The authors elaborated that an ingredient in numerous over-the-counter (OTC) cough/cold medications, guaifenesin has a secondary indication for use in stable chronic bronchitis. Clinical pharmacology and patient studies support the clinical utility of guaifenesin in respiratory conditions where mucus hypersecretion is prevalent – acute upper respiratory tract infections (URTIs), stable chronic bronchitis and possibly rhinosinusitis.
Guaifenesin has a well-established and favorable safety and tolerability profile in adult and pediatric populations. Its dosing range (200-400 mg 4-hourly, up to 6 times daily) allows flexible dose titration to allow an increase of plasma concentrations. Multiple daily doses are needed to maintain 24-hour therapeutic effect with immediate-release formulations. In addition, extended-release guaifenesin tablet formulations are available, providing convenience with 12-hourly dosing and portability compared to liquids.
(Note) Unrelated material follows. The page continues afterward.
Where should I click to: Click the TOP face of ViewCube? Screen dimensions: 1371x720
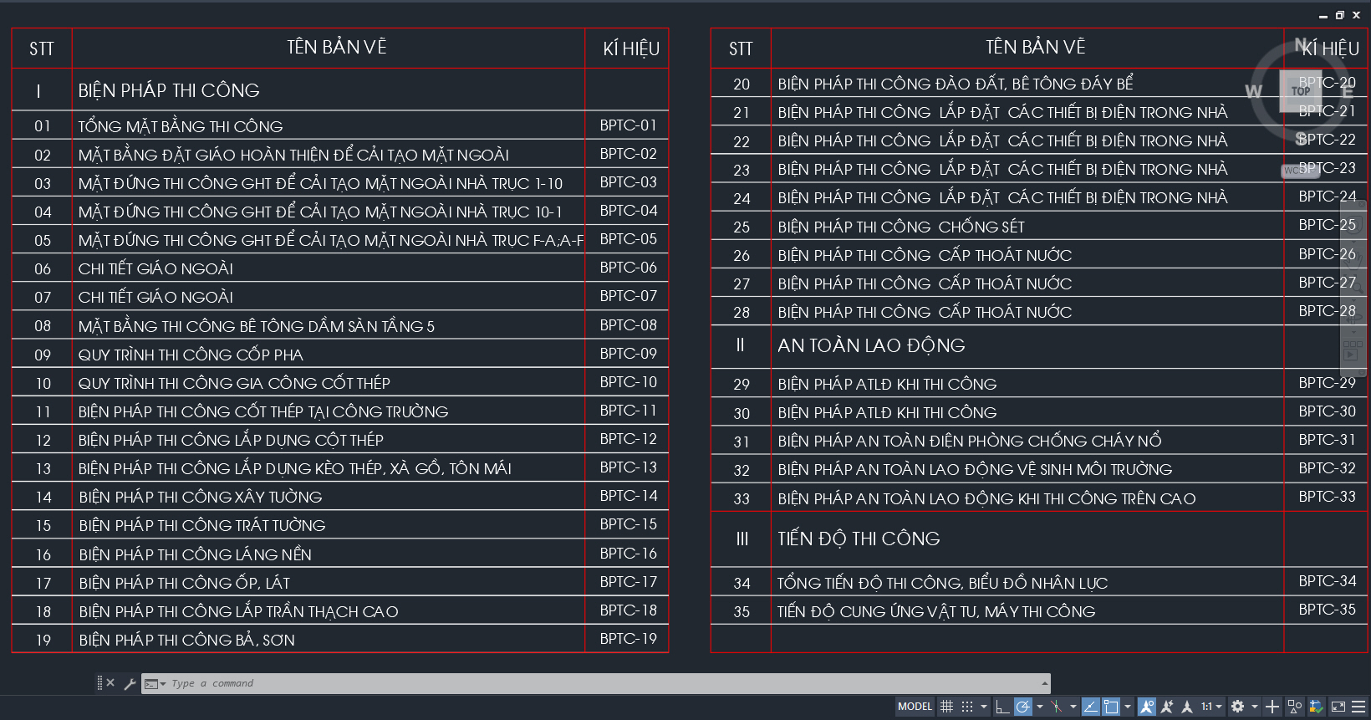[x=1300, y=91]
Guaifenesin is considered as a safe and effective expectorant for the treatment of mucus-related symptoms in acute URTIs and stable chronic bronchitis. Its clinical efficacy has been demonstrated most widely in chronic respiratory conditions, where excess mucus production and cough are more stable symptoms.
Furthermore, progress is being made to establish clinical models and measures that are more appropriate for studying symptomatic relief with guaifenesin in acute respiratory infections. This will help generate the up-to-date and high-quality data needed to optimize guaifenesins effectiveness in established uses, and in new respiratory indications associated with mucus hypersecretion.